Records provided ->
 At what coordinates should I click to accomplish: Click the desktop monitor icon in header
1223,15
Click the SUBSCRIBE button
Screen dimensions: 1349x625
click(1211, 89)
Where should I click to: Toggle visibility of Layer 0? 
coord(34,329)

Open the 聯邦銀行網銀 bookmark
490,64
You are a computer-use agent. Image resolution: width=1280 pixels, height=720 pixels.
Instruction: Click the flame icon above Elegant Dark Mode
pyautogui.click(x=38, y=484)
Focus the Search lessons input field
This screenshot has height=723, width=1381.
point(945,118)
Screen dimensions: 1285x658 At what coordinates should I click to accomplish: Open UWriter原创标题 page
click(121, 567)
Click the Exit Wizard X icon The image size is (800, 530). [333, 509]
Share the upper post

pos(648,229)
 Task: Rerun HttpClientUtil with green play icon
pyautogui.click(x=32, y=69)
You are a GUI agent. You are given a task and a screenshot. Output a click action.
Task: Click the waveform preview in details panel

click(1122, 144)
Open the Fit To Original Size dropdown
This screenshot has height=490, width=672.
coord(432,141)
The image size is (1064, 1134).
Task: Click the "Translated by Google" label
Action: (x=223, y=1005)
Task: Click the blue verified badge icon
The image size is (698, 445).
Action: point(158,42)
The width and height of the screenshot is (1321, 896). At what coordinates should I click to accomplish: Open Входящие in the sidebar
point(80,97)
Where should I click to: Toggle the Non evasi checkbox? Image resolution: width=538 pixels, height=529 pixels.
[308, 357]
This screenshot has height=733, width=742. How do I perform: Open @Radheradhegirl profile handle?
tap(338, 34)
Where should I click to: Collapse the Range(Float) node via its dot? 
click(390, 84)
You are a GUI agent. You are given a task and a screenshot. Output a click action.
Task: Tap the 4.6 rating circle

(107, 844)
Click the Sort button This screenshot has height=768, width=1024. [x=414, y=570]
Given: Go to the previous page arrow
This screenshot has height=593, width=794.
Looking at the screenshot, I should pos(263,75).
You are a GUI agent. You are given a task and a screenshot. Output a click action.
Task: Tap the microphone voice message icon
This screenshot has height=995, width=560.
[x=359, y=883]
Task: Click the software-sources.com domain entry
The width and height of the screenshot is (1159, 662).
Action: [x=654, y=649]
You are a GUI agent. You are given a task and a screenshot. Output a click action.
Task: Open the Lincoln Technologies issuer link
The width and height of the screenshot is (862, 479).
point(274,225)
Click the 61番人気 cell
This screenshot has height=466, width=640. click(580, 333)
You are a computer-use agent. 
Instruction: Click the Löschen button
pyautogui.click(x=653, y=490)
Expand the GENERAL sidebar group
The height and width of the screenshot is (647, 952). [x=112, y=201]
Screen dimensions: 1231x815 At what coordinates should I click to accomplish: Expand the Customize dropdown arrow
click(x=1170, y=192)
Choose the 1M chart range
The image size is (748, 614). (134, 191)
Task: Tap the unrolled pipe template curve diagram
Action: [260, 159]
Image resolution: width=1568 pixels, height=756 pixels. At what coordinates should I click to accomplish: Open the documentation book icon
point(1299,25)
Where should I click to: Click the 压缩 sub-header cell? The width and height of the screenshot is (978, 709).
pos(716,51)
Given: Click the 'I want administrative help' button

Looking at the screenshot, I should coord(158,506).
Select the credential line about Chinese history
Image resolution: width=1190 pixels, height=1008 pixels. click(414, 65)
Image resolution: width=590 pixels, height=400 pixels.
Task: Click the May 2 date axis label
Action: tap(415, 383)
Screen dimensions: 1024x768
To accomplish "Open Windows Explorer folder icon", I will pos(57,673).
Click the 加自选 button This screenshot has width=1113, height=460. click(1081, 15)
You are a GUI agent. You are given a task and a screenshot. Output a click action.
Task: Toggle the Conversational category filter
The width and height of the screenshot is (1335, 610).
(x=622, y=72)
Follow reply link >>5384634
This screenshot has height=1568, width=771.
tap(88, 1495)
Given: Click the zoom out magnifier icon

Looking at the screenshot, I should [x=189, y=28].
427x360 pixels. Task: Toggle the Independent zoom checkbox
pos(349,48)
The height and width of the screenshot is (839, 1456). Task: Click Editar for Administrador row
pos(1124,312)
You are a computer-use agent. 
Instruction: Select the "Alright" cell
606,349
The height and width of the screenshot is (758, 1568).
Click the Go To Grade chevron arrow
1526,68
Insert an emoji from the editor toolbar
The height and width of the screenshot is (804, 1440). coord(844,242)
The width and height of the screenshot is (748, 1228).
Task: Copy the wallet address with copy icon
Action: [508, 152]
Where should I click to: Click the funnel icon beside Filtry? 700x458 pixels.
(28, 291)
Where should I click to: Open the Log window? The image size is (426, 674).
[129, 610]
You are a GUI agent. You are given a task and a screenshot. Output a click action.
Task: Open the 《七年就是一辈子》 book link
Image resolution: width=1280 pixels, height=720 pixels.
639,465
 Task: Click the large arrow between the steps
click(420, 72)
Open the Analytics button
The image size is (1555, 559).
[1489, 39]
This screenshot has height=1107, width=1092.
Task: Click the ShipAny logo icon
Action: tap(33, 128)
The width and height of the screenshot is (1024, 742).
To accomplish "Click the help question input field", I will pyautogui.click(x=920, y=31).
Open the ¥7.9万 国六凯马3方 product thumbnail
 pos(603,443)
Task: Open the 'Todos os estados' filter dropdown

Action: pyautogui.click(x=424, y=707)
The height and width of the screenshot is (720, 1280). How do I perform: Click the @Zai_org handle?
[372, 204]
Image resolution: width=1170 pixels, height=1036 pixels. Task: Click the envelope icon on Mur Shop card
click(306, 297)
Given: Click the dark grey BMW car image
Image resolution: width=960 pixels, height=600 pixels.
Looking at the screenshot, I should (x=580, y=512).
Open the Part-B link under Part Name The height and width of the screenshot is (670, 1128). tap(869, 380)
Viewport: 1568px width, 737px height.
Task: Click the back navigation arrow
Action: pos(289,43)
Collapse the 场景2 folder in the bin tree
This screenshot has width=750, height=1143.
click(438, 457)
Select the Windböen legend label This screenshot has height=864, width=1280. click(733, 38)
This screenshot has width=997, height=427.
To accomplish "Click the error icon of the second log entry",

Your task -> Every line of the material above must be duplicated exactly.

Answer section ->
 At what coordinates should I click to accomplish: Click the desktop monitor icon in header
1223,15
Click the SUBSCRIBE button
Screen dimensions: 1349x625
click(1211, 89)
Where should I click to: Toggle visibility of Layer 0? 
coord(34,329)

Open the 聯邦銀行網銀 bookmark
490,64
You are a computer-use agent. Image resolution: width=1280 pixels, height=720 pixels.
Instruction: Click the flame icon above Elegant Dark Mode
pyautogui.click(x=38, y=484)
Focus the Search lessons input field
This screenshot has height=723, width=1381.
point(945,118)
Screen dimensions: 1285x658 At what coordinates should I click to accomplish: Open UWriter原创标题 page
click(121, 567)
Click the Exit Wizard X icon The image size is (800, 530). [333, 509]
Share the upper post

pos(648,229)
 Task: Rerun HttpClientUtil with green play icon
pyautogui.click(x=32, y=69)
You are a GUI agent. You are given a task and a screenshot. Output a click action.
Task: Click the waveform preview in details panel

click(1122, 144)
Open the Fit To Original Size dropdown
This screenshot has height=490, width=672.
coord(432,141)
The image size is (1064, 1134).
Task: Click the "Translated by Google" label
Action: (x=223, y=1005)
Task: Click the blue verified badge icon
The image size is (698, 445).
Action: point(158,42)
The width and height of the screenshot is (1321, 896). At what coordinates should I click to accomplish: Open Входящие in the sidebar
point(80,97)
Where should I click to: Toggle the Non evasi checkbox? Image resolution: width=538 pixels, height=529 pixels.
[308, 357]
This screenshot has height=733, width=742. How do I perform: Open @Radheradhegirl profile handle?
tap(338, 34)
Where should I click to: Collapse the Range(Float) node via its dot? 
click(390, 84)
You are a GUI agent. You are given a task and a screenshot. Output a click action.
Task: Tap the 4.6 rating circle

(107, 844)
Click the Sort button This screenshot has height=768, width=1024. [x=414, y=570]
Given: Go to the previous page arrow
This screenshot has height=593, width=794.
Looking at the screenshot, I should pos(263,75).
You are a GUI agent. You are given a task and a screenshot. Output a click action.
Task: Tap the microphone voice message icon
This screenshot has height=995, width=560.
[x=359, y=883]
Task: Click the software-sources.com domain entry
The width and height of the screenshot is (1159, 662).
Action: [x=654, y=649]
You are a GUI agent. You are given a task and a screenshot. Output a click action.
Task: Open the Lincoln Technologies issuer link
The width and height of the screenshot is (862, 479).
point(274,225)
Click the 61番人気 cell
This screenshot has height=466, width=640. click(580, 333)
You are a computer-use agent. 
Instruction: Click the Löschen button
pyautogui.click(x=653, y=490)
Expand the GENERAL sidebar group
The height and width of the screenshot is (647, 952). [x=112, y=201]
Screen dimensions: 1231x815 At what coordinates should I click to accomplish: Expand the Customize dropdown arrow
click(x=1170, y=192)
Choose the 1M chart range
The image size is (748, 614). (134, 191)
Task: Tap the unrolled pipe template curve diagram
Action: [260, 159]
Image resolution: width=1568 pixels, height=756 pixels. At what coordinates should I click to accomplish: Open the documentation book icon
point(1299,25)
Where should I click to: Click the 压缩 sub-header cell? The width and height of the screenshot is (978, 709).
pos(716,51)
Given: Click the 'I want administrative help' button

Looking at the screenshot, I should coord(158,506).
Select the credential line about Chinese history
Image resolution: width=1190 pixels, height=1008 pixels. click(414, 65)
Image resolution: width=590 pixels, height=400 pixels.
Task: Click the May 2 date axis label
Action: tap(415, 383)
Screen dimensions: 1024x768
To accomplish "Open Windows Explorer folder icon", I will pos(57,673).
Click the 加自选 button This screenshot has width=1113, height=460. click(1081, 15)
You are a GUI agent. You are given a task and a screenshot. Output a click action.
Task: Toggle the Conversational category filter
The width and height of the screenshot is (1335, 610).
(x=622, y=72)
Follow reply link >>5384634
This screenshot has height=1568, width=771.
tap(88, 1495)
Given: Click the zoom out magnifier icon

Looking at the screenshot, I should [x=189, y=28].
427x360 pixels. Task: Toggle the Independent zoom checkbox
pos(349,48)
The height and width of the screenshot is (839, 1456). Task: Click Editar for Administrador row
pos(1124,312)
You are a computer-use agent. 
Instruction: Select the "Alright" cell
606,349
The height and width of the screenshot is (758, 1568).
Click the Go To Grade chevron arrow
1526,68
Insert an emoji from the editor toolbar
The height and width of the screenshot is (804, 1440). coord(844,242)
The width and height of the screenshot is (748, 1228).
Task: Copy the wallet address with copy icon
Action: [508, 152]
Where should I click to: Click the funnel icon beside Filtry? 700x458 pixels.
(28, 291)
Where should I click to: Open the Log window? The image size is (426, 674).
[129, 610]
You are a GUI agent. You are given a task and a screenshot. Output a click action.
Task: Open the 《七年就是一辈子》 book link
Image resolution: width=1280 pixels, height=720 pixels.
639,465
 Task: Click the large arrow between the steps
click(420, 72)
Open the Analytics button
The image size is (1555, 559).
[1489, 39]
This screenshot has height=1107, width=1092.
Task: Click the ShipAny logo icon
Action: tap(33, 128)
The width and height of the screenshot is (1024, 742).
To accomplish "Click the help question input field", I will pyautogui.click(x=920, y=31).
Open the ¥7.9万 国六凯马3方 product thumbnail
 pos(603,443)
Task: Open the 'Todos os estados' filter dropdown

Action: pyautogui.click(x=424, y=707)
The height and width of the screenshot is (720, 1280). How do I perform: Click the @Zai_org handle?
[372, 204]
Image resolution: width=1170 pixels, height=1036 pixels. Task: Click the envelope icon on Mur Shop card
click(306, 297)
Given: Click the dark grey BMW car image
Image resolution: width=960 pixels, height=600 pixels.
Looking at the screenshot, I should (x=580, y=512).
Open the Part-B link under Part Name The height and width of the screenshot is (670, 1128). tap(869, 380)
Viewport: 1568px width, 737px height.
Task: Click the back navigation arrow
Action: pos(289,43)
Collapse the 场景2 folder in the bin tree
This screenshot has width=750, height=1143.
click(438, 457)
Select the Windböen legend label This screenshot has height=864, width=1280. click(733, 38)
This screenshot has width=997, height=427.
To accomplish "Click the error icon of the second log entry",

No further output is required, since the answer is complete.